EXTRACT PROVIDED —
= = =

# ADA PROJECT - Amazon data

Collection/Analysis of data from Amazon (Reviews and Metadata of products) associated to the thema : ecology, bio, renewable etc... (see keywords vector)

<br>

__Review data__ : 
Download http://jmcauley.ucsd.edu/data/amazon/links.html go to 'Per Category Files' section and DL 'reviews' file for a 
chosen category. (Or the Complete Review Data 18GB) It is better to not take the 5-core data as it contains only 5 reviews for each products (we're missing data)

>Features:
- reviewerID - ID of the reviewer, e.g. A2SUAM1J3GNN3B
- asin - ID of the product, e.g. 0000013714
- reviewerName - name of the reviewer
- helpful - helpfulness rating of the review, e.g. 2/3
- reviewText - text of the review
- overall - rating of the product
- summary - summary of the review
- unixReviewTime - time of the review (unix time)
- reviewTime - time of the review (raw)

= = =

TASKS AND EXERCISES —
(1) Answer from the Amazon data project notes:
(a) How large is the Complete Review Data?
(b) Which feature gives a review's helpfulness rating, and what example is shown for it?
(c) Which section of the download page do the notes direct you to?
(2) Decide whether each statement agrees with the Amazon data project notes:
(a) The notes recommend using the 5-core data.
(b) The asin feature is the ID of the product.
(c) The reviewTime feature records the time in unix time.
(3) Return the passage of the Amazon data project notes word for word, starting at "# ADA PROJECT" and ending at "(we're missing data)".
The material comes from a separate source.

= = =

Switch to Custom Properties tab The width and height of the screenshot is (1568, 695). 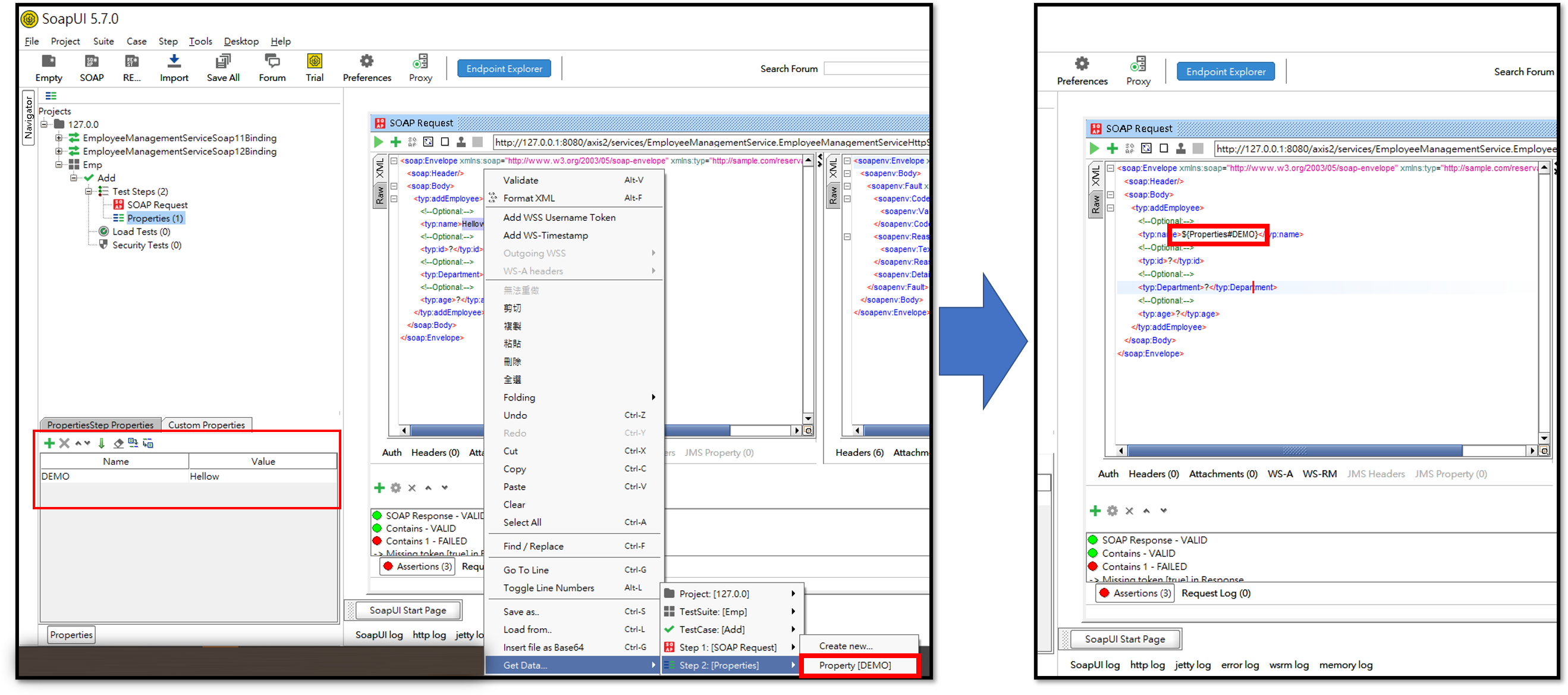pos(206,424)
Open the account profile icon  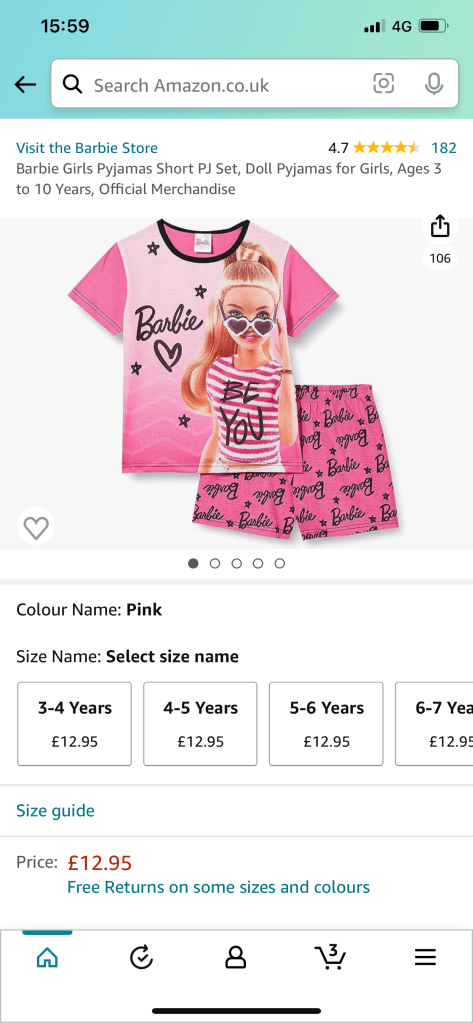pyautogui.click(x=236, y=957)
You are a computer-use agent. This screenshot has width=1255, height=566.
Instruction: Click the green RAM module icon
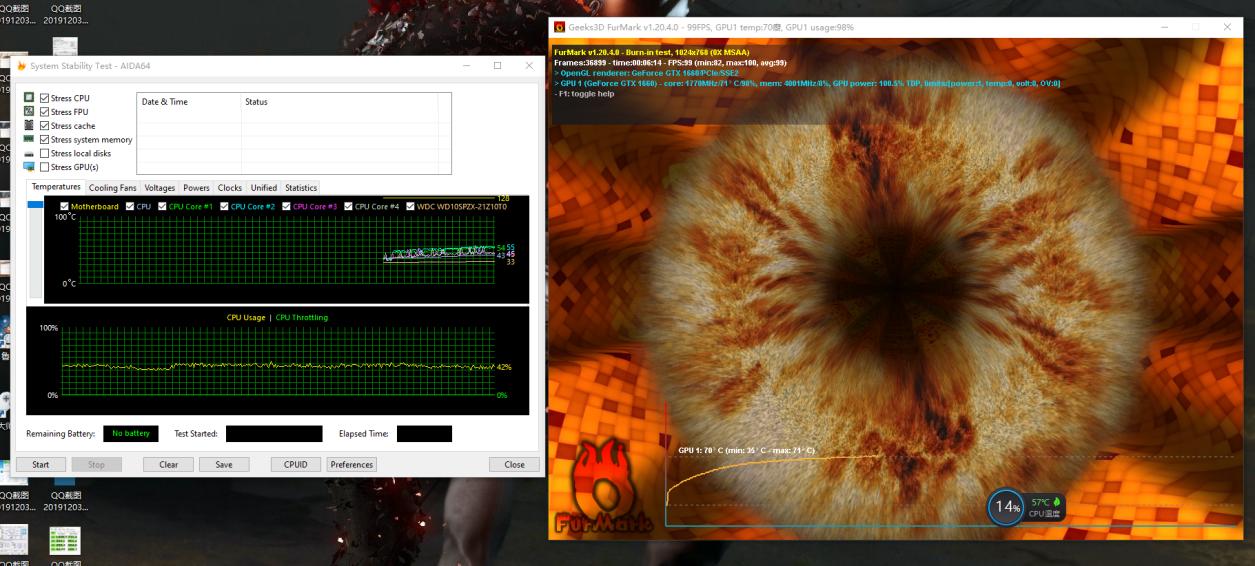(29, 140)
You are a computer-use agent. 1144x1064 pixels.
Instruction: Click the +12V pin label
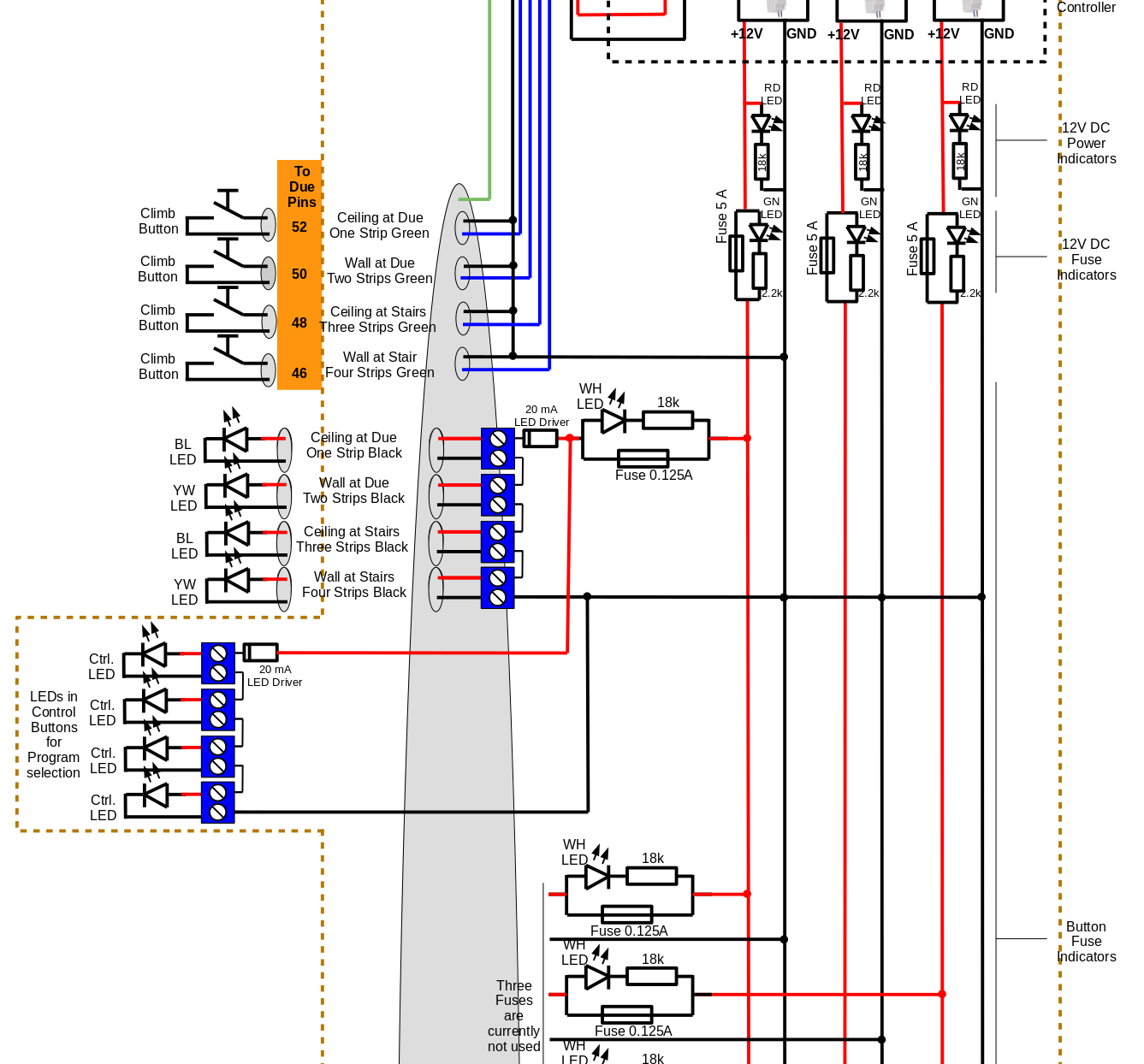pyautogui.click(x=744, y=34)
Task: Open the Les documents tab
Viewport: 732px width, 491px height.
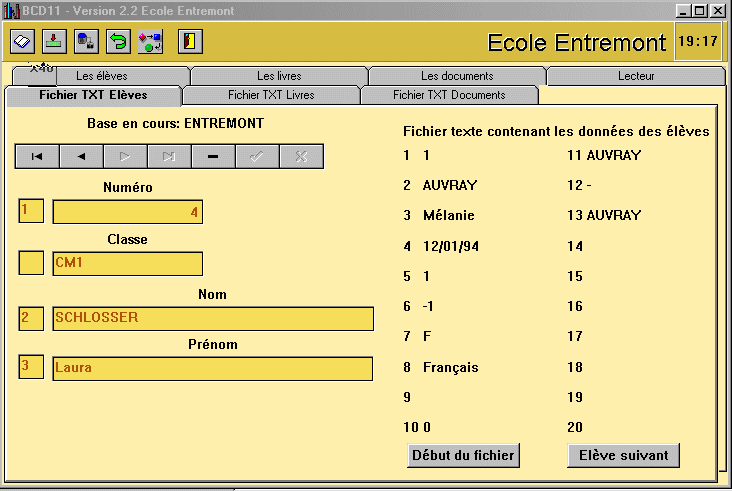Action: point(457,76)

= = =

EXPECTED RESPONSES —
(1)
(a) 18GB
(b) helpful, with the example 2/3
(c) 'Per Category Files'

(2)
(a) No: "It is better to not take the 5-core data"
(b) Yes: "asin - ID of the product"
(c) No: "reviewTime - time of the review (raw)"

(3)
# ADA PROJECT - Amazon data

Collection/Analysis of data from Amazon (Reviews and Metadata of products) associated to the thema : ecology, bio, renewable etc... (see keywords vector)

<br>

__Review data__ : 
Download http://jmcauley.ucsd.edu/data/amazon/links.html go to 'Per Category Files' section and DL 'reviews' file for a 
chosen category. (Or the Complete Review Data 18GB) It is better to not take the 5-core data as it contains only 5 reviews for each products (we're missing data)